İnsanların yaşlandıkça sosyal işaretlere karşı daha duyarsız olduklarını fark ettiniz mi? Bunun bilimsel bir sebebi var.
“Yaşam Süresince Duygusal Duyarlılık: Yüzdeki İfade Yoğunluğuna Karşı Duyarlılıkta Klinik Risk Dönemlerinin Haritasını Çıkarmak” isimli yeni bir çalışma, her yaştan insanın sosyal işaretlerdeki ince değişiklikleri nasıl tespit ettiğini detaylı bir şekilde inceliyor.
McLean’s Hastanesi’ndeki araştırmacılar, çalışma süresince 10 ila 85 yaşları arasındaki 10.000 kadın ve erkek üzerinde duygusal hassasiyeti ölçen dijital bir test uyguladılar. Araştırmacılar bu test ile bir kişinin, yüz ifadelerindeki korku, öfke ve mutluluk gibi ince farklılıkları algılama yeteneğini ölçtüler.
McLeans’s Hastanesi’nde başyazar ve araştırma görevlisi olan Doktor Lauren A. Rutter katılımcıların, yüz görüntülerini gösteren web tabanlı bir platform kullanılarak test edildiğini ve onlardan bu yüzlerin o anda nasıl hissettiğine karar vermelerinin istendiğini açıkladı.

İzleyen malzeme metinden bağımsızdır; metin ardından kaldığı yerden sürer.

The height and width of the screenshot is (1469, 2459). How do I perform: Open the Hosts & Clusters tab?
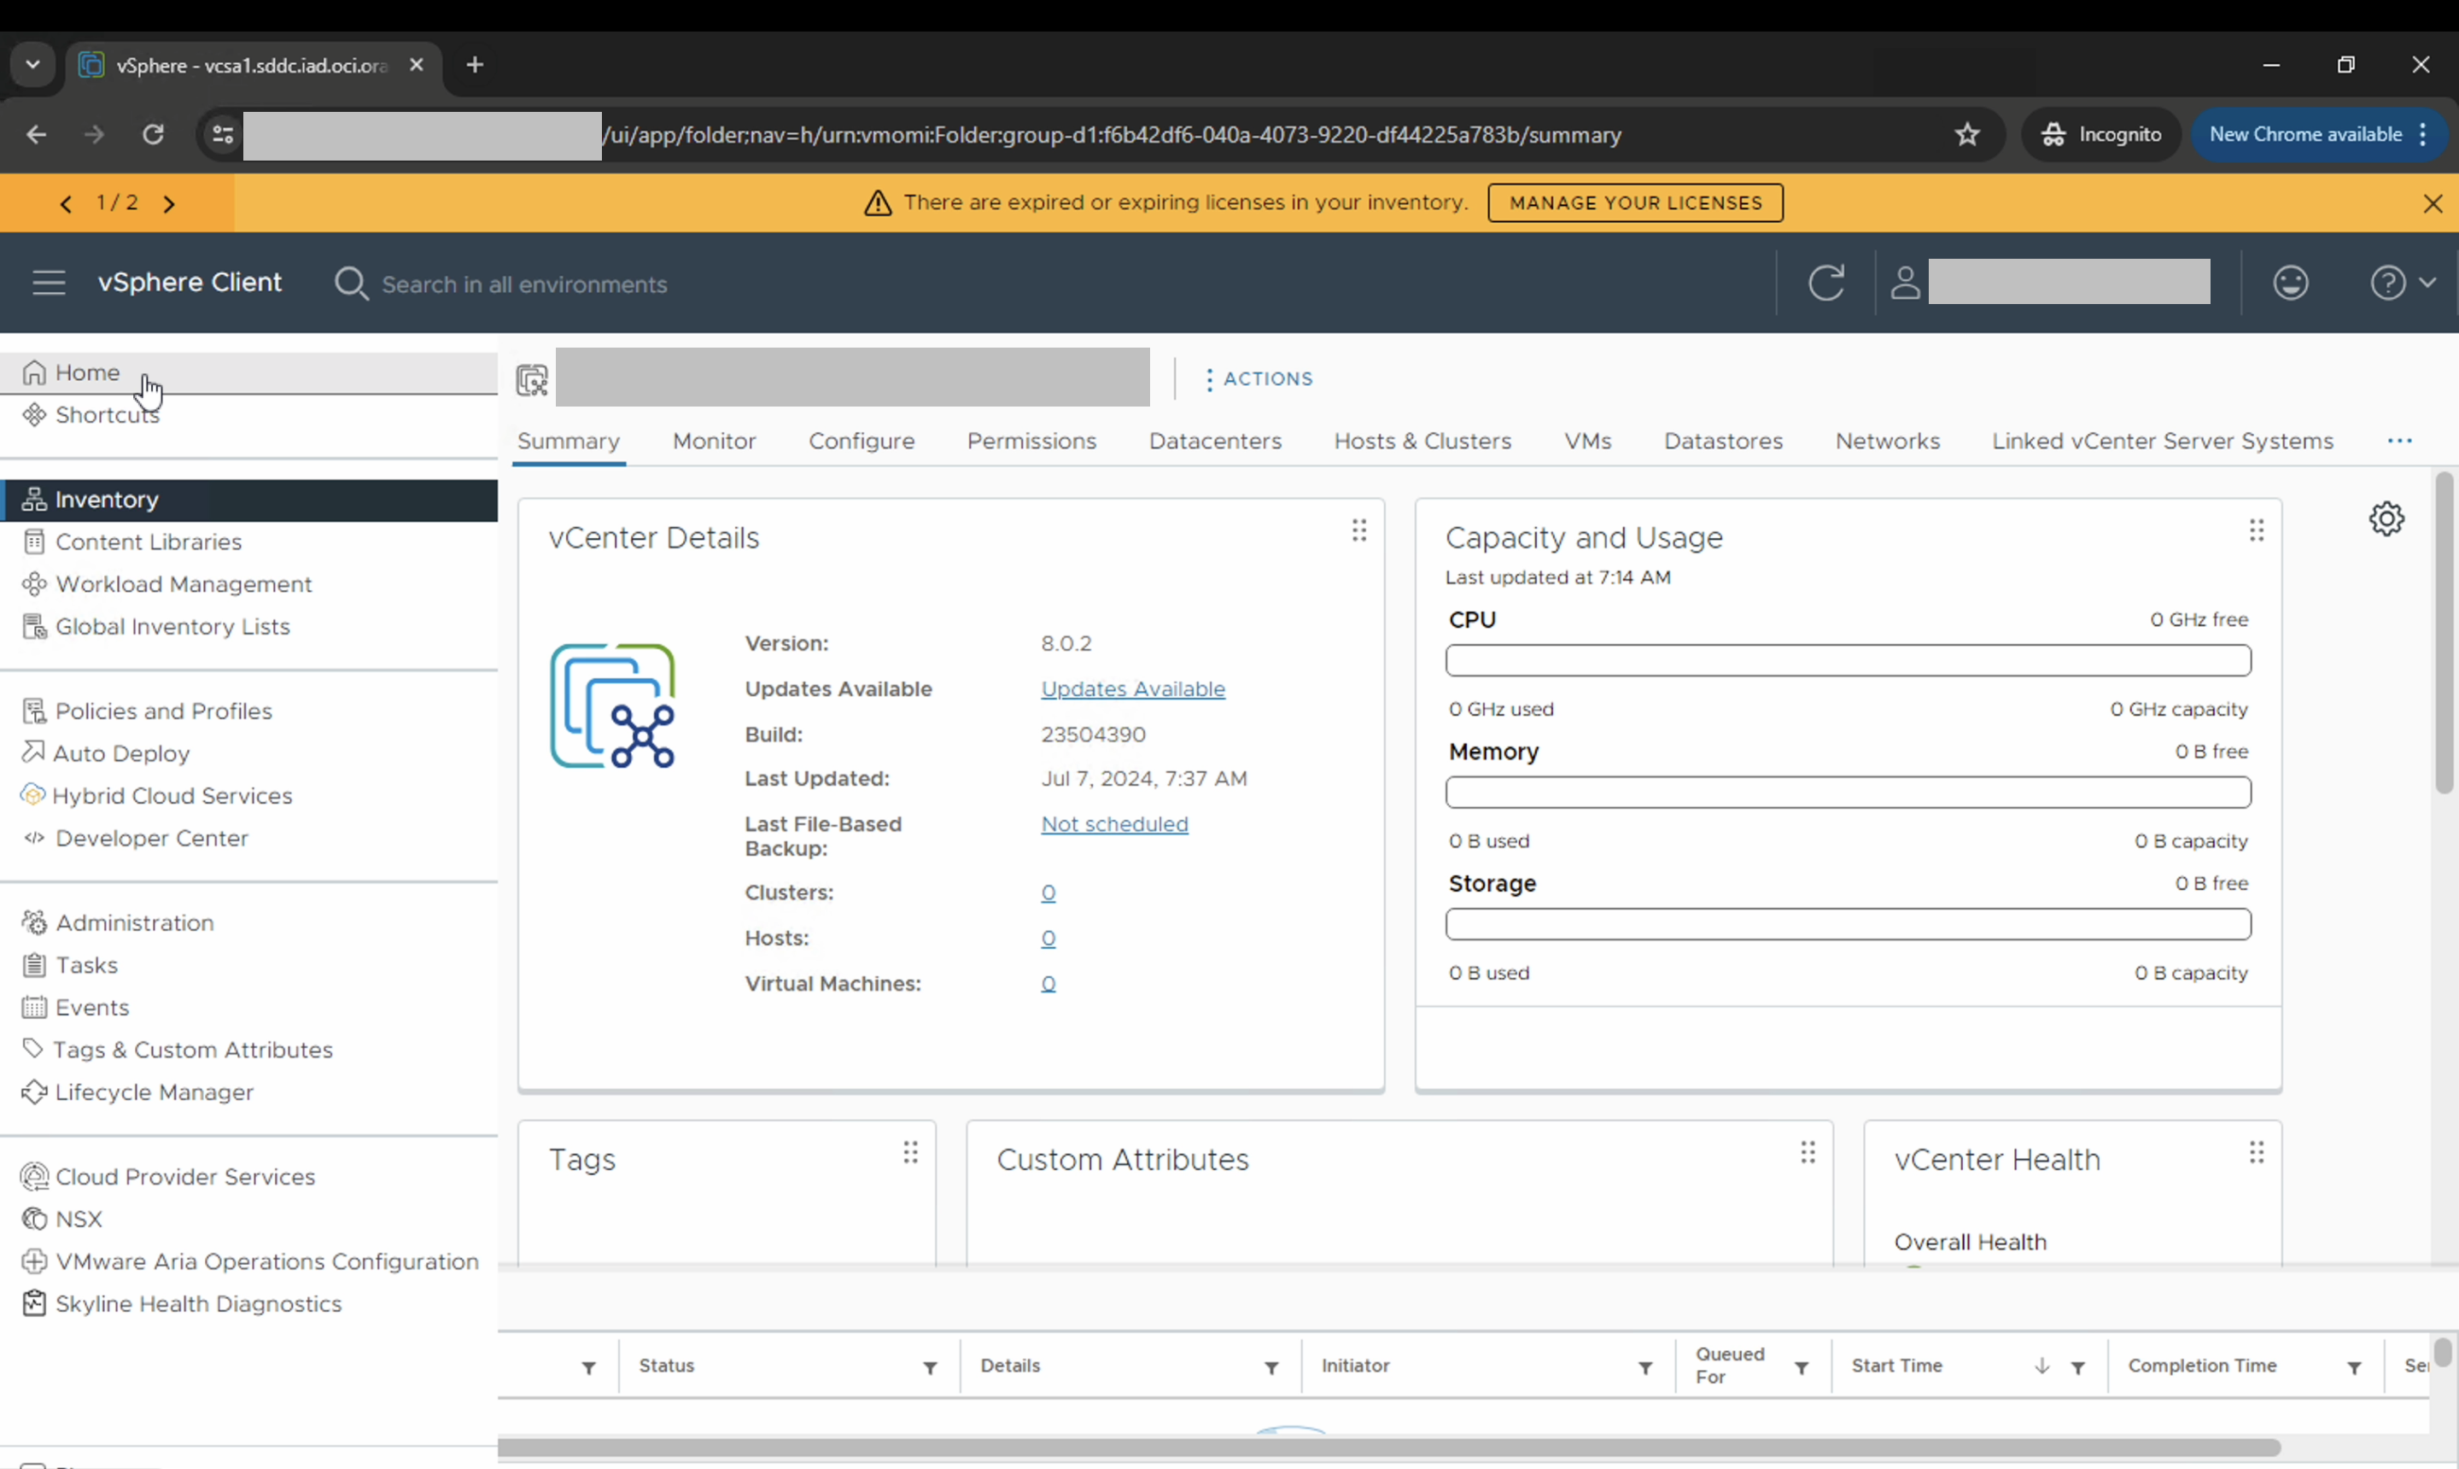(x=1422, y=441)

McLean Psikiyatrik Teknoloji Enstitüsü ile Beyin ve Bilişsel Sağlık Teknolojileri Laboratuvarı’nın direktörü olan Doktor Laura Germine, uygulanan testi şöyle açıkladı: “Bugüne kadar yapılan çalışma ve kanıtlara dayanarak, bir ergenin deneyimlerinin orta yaşlı veya yaşlı bir kişiden daha farklı olduğunu biliyoruz. Bu çalışma ile yaşanan deneyimlerin, temel duyguların anlaşılmasındaki farklılıklarla ne şekilde bağlantılı olduğunu anlamak istedik.”
Çalışma ayrıca duygusal duyarlılığın ergenlik döneminde geliştiğini ortaya koydu. Öfke işaretlerine olan duyarlılığın, ergenlik döneminin başından ortalarına kadar çarpıcı bir şekilde arttığı tespit edildi. Bu yaş dönemi, özellikle gençlerin en çok zorbalığa ve diğer sosyal tehditlere maruz kaldığı yaş dönemi olarak biliniyor.
Daha yaşlı kişilerde ise korku ve sinir gibi yüz işaretlerine karşı duyarlılığın azaldığı görülüyor. Ancak pozitif yüz işaretlerini algılama yeteneği olduğu gibi kalıyor. Yaş aldıkça birçok görsel algı yeteneği azalsa da, mutluluk algısında düşüş görülmüyor. Bu da yetişkinlerin, ergenlere nazaran daha pozitif duygulara ve daha pozitif bir bakış açısına sahip olduklarını gösteriyor.
Bu çalışmanın bulguları gelecekteki çalışmaları da etkileyebilir. Araştırma ekibi şimdi, duygusal duyarlılığın anksiyete ve depresyon gibi farklı ruh sağlığı yönleri ile nasıl bir ilişki içerisinde olduğunu inceliyor.